Exercise task A: Return, without changes, the lines of the records from the one containing "You are a computer-use agent. The image size is (327, 581)." down to the one containing "I will coord(379,20).", including both of those lines.

Passage provided:
------------------------------------

Water Is Becoming the Next Industrial Siting Constraint

Water scarcity, aging infrastructure, and hyperscale withdrawal demand are converging into a discrete industrial siting constraint alongside power.

Issue 9 — Power / Infrastructure Constraint · Emerging Pattern


Lead Signal

Water Is Becoming an Industrial Siting Constraint — Not Just a Risk Factor

For the past decade, industrial site selectors treated water as a background condition: available, affordable, and someone else's problem. That assumption is breaking. Hyperscale data center demand is now competing directly with manufacturing for freshwater access in the same Midwest corridors that have anchored industrial growth. Governance frameworks haven't caught up, infrastructure is aging faster than it's being replaced, and the capital required to close that gap is uncertain. Water is becoming a discrete constraint in the same way power did — gradually, then suddenly.


Reinforcing Signal

220+ Data Centers Competing for Great Lakes Freshwater — With No Governing Framework

The Great Lakes basin is facing a structural demand collision. More than 220 data centers are now drawing on Midwest freshwater resources, exposing what one analysis describes as a governance gap in how states manage and allocate withdrawal rights. There are no coordinated regional caps, no clear priority hierarchy between hyperscale and industrial users, and no mechanism to resolve conflicts as demand scales. For manufacturers and logistics operators who selected Great Lakes corridor sites based on perceived water abundance, that abundance is no longer an unchallenged assumption.

------------------------------------

(Records from a pointing dataset)
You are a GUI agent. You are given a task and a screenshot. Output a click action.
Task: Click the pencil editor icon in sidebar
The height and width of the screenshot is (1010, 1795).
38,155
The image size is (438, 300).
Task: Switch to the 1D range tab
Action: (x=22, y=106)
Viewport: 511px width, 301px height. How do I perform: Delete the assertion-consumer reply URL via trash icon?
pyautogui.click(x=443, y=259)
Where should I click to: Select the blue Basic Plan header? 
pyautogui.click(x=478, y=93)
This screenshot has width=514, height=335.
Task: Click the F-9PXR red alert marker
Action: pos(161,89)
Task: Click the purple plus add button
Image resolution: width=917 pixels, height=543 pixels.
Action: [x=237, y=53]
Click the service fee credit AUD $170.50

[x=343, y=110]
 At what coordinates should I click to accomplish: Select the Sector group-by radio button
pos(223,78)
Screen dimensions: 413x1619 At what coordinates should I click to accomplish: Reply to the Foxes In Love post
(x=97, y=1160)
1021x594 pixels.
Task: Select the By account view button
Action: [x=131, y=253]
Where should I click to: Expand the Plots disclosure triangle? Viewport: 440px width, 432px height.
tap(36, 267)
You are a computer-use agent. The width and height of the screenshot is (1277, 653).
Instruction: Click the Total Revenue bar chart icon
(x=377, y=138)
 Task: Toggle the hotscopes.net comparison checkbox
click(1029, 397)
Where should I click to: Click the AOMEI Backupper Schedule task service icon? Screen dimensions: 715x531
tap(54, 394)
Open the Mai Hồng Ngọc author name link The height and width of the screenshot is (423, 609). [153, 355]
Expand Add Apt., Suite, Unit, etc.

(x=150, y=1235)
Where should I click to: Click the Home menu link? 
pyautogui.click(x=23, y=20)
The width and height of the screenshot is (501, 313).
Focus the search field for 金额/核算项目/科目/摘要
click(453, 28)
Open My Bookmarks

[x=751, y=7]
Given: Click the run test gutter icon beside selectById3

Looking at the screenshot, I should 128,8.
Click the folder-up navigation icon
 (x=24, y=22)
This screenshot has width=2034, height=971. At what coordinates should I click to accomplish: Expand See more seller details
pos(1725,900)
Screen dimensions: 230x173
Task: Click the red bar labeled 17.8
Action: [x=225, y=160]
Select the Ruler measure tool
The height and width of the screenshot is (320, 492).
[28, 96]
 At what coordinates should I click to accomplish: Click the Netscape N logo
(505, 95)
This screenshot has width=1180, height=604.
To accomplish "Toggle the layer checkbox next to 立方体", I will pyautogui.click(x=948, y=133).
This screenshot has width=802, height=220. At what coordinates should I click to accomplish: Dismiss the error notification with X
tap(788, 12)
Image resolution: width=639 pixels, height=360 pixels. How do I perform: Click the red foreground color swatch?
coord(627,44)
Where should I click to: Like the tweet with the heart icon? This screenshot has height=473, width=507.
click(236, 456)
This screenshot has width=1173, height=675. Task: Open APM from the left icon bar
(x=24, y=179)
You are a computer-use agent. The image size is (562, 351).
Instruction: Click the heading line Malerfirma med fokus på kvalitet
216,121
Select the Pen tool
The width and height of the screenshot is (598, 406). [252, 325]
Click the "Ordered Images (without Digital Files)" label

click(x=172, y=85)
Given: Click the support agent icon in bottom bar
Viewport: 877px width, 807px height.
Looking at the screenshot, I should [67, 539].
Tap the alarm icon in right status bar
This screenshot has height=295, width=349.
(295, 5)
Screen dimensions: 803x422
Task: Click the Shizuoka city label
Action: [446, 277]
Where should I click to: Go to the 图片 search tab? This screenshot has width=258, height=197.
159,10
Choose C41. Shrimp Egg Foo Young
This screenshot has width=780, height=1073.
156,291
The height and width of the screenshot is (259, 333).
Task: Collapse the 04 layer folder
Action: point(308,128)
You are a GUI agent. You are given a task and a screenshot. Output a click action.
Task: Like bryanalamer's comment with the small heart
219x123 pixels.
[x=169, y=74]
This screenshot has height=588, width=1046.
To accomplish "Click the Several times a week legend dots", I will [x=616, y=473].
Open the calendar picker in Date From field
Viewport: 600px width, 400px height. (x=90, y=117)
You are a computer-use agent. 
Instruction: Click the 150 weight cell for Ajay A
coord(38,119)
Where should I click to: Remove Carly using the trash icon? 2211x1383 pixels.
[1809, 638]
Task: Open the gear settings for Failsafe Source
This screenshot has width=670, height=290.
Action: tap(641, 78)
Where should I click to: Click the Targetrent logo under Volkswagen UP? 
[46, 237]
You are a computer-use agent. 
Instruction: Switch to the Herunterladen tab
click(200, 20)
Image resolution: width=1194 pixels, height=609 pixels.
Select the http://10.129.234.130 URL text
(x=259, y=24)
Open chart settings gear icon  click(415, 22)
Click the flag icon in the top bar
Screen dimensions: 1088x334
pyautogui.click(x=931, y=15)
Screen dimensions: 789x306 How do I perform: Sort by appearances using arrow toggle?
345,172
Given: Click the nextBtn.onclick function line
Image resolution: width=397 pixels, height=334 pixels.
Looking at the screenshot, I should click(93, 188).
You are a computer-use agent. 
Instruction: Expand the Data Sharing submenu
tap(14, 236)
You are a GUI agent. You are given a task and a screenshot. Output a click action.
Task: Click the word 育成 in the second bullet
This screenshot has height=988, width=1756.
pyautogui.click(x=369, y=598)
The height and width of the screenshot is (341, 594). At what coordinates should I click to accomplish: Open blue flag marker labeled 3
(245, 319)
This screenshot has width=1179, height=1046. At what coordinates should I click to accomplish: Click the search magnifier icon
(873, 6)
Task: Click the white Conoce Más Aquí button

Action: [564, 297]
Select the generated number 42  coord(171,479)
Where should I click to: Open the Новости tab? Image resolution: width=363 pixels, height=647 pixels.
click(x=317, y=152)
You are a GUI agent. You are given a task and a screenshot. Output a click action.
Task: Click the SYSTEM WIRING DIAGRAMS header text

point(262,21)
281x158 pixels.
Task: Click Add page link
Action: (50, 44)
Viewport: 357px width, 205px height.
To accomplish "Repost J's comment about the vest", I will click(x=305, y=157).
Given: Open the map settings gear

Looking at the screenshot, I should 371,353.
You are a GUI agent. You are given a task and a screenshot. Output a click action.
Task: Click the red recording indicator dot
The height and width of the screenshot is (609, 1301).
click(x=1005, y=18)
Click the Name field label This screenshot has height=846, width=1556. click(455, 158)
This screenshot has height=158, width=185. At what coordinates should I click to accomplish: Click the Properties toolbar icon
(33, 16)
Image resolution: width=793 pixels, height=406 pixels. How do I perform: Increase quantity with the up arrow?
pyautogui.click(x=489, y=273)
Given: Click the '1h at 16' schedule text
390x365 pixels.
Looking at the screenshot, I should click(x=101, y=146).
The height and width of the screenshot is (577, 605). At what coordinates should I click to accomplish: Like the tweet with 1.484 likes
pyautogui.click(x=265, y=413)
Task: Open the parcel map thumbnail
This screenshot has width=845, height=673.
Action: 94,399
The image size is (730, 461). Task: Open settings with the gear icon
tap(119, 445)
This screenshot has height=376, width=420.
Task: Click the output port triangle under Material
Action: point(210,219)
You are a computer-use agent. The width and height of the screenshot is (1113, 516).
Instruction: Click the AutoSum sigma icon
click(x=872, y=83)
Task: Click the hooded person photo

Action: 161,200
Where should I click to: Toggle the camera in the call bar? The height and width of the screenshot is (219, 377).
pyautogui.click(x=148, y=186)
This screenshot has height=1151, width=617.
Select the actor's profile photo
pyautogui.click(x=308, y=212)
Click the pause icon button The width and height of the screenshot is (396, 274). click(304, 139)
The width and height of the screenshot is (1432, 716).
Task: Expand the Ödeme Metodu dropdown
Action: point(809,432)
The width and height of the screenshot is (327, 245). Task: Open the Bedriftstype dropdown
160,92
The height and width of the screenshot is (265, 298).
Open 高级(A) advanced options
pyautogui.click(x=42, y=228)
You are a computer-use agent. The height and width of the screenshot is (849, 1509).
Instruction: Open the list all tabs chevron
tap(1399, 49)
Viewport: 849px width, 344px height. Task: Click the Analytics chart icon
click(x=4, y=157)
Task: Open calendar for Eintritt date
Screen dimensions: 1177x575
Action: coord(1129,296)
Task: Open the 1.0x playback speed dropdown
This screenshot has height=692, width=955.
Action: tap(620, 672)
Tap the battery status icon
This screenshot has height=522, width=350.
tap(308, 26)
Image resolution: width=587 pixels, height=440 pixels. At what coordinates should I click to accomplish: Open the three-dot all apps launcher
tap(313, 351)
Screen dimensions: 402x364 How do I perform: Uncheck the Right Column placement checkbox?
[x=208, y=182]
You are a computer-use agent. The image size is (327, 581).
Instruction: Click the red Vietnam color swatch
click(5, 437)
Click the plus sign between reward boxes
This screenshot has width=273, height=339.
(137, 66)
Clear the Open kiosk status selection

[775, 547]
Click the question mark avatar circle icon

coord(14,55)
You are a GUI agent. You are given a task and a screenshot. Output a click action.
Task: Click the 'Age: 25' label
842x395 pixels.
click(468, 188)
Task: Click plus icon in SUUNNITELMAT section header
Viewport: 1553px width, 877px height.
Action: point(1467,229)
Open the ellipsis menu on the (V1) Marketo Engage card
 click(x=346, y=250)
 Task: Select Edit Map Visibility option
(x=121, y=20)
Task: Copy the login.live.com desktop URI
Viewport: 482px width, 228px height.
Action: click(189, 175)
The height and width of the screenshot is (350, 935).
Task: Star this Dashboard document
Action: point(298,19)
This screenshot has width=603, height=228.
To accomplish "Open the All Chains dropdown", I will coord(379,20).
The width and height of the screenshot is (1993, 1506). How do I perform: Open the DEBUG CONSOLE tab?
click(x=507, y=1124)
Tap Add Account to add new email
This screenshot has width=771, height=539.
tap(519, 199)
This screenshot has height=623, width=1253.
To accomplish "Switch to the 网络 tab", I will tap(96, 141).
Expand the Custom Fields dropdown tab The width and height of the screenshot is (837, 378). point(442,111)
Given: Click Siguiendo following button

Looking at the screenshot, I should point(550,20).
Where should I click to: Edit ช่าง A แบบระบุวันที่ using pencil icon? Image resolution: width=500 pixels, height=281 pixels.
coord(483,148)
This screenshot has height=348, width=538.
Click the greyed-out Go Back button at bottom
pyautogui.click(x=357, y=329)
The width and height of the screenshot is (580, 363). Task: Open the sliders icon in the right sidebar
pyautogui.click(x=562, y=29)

------------------------------------

Exercise task B:
Answer these questions from the article on water as an industrial siting constraint.
(i) How many data centers are drawing on Midwest freshwater resources?
(ii) Water is becoming a discrete constraint in the same way as what other resource?
(iii) Over the past decade, how did industrial site selectors describe water as a background condition?

Worked answer A:
You are a computer-use agent. The image size is (327, 581).
Instruction: Click the red Vietnam color swatch
click(5, 437)
Click the plus sign between reward boxes
This screenshot has width=273, height=339.
(137, 66)
Clear the Open kiosk status selection

[775, 547]
Click the question mark avatar circle icon

coord(14,55)
You are a GUI agent. You are given a task and a screenshot. Output a click action.
Task: Click the 'Age: 25' label
842x395 pixels.
click(468, 188)
Task: Click plus icon in SUUNNITELMAT section header
Viewport: 1553px width, 877px height.
Action: point(1467,229)
Open the ellipsis menu on the (V1) Marketo Engage card
 click(x=346, y=250)
 Task: Select Edit Map Visibility option
(x=121, y=20)
Task: Copy the login.live.com desktop URI
Viewport: 482px width, 228px height.
Action: click(189, 175)
The height and width of the screenshot is (350, 935).
Task: Star this Dashboard document
Action: point(298,19)
This screenshot has width=603, height=228.
To accomplish "Open the All Chains dropdown", I will coord(379,20).

Worked answer B:
(i) More than 220.
(ii) Power, gradually, then suddenly.
(iii) As available, affordable, and someone else's problem.